The following chart depicts the corporate structure of the Company together with the jurisdiction of incorporation of each of our material subsidiaries and related holding companies as of November 30, 2024. All ownership is 100% unless otherwise indicated.
Human Capital Resources
On November 30, 2024, we had 14 full-time employees, of which four are located in Canada and ten are located in the United States. We also use consultants with specific skills to assist with various aspects of project evaluation, engineering, and corporate governance.
Company Values
Our company culture is the cornerstone of all our human capital programs. Empowering every employee to be their best, affording every employee the opportunity to make a difference, and giving every employee a chance to be heard are among the Company’s values. Our values extend to the communities in which we work. We have adopted a Human Rights Policy focused on our commitment to having a positive influence in the communities where we operate which includes ensuring that we respect human rights.
Diversity
As of the end of fiscal year 2024, 50% of our total workforce were women. Selection of individuals for executive and other positions with the Company is guided by the Company’s policy which “prohibits discrimination in any aspect of employment based on race, color, religion, sex, national origin, disability or age.” Our board of directors (the “Board”) and management acknowledge the importance of all aspects of diversity including gender, ethnic origin, business skills and experience, because it is right to do so and because it is good for our business. When considering candidates for executive positions, the Board’s evaluation considers the broadest possible assessment of each candidate’s skills and background with the overriding objective of ensuring that we have the appropriate balance of skills, experience, and capacity that the Company needs to be successful. In the context of this overriding objective, we have determined not to set targets for the percentage of women, or other aspects of diversity, in executive officer positions.

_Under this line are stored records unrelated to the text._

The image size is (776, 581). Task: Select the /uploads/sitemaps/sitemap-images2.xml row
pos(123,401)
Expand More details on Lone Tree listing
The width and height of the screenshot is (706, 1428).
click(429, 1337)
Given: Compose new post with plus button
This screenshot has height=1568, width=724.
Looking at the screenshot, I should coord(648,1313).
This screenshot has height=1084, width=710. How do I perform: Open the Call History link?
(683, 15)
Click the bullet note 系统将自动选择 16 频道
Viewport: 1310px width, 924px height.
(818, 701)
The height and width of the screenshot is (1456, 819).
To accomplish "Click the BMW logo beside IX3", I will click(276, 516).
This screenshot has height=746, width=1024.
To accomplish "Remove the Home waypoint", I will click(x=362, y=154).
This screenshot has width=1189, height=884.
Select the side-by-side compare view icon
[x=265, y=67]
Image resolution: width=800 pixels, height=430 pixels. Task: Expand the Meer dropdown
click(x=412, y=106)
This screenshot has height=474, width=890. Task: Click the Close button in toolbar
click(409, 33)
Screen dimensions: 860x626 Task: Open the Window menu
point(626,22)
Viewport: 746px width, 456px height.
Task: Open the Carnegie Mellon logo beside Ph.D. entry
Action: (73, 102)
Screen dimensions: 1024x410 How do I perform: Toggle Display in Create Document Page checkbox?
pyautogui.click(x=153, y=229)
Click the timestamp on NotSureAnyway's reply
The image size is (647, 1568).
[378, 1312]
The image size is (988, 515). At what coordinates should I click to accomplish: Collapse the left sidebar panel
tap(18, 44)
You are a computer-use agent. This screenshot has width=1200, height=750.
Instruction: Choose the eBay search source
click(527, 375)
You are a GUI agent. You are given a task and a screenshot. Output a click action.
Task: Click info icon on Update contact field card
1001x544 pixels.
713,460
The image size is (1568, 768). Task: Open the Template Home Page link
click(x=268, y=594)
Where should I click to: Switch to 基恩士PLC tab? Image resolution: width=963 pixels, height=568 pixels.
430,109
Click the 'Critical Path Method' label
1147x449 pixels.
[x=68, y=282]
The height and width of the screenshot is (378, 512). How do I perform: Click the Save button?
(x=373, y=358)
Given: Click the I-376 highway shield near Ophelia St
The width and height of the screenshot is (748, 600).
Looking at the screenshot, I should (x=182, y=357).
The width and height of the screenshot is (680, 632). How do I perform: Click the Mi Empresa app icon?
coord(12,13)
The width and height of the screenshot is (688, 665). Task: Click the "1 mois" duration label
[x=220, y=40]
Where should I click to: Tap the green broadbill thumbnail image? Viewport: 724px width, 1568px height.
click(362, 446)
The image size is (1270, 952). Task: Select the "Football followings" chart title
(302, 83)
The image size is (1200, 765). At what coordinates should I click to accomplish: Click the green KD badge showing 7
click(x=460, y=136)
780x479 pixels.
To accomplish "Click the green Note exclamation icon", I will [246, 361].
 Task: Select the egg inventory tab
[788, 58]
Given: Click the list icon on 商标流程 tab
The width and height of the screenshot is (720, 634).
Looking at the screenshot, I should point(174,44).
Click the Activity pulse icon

NOVAGOLD is committed to fostering, cultivating, and preserving a culture of diversity, equity and inclusion. Our employees are one of the most valuable assets we have. The collective sum of the individual differences, life experiences, knowledge, inventiveness, innovation, self-expression, unique capabilities, and talent that our employees invest in their work represents a significant part of our culture, reputation, and NOVAGOLD’s achievements.
NOVAGOLD is dedicated to creating an inclusive work environment for everyone. We embrace and celebrate the unique experiences, perspectives, and cultural backgrounds that each employee brings to our workplace. NOVAGOLD strives to foster an environment where our employees feel respected, valued, and empowered, and our team members are at the forefront in helping us promote and sustain an inclusive workplace.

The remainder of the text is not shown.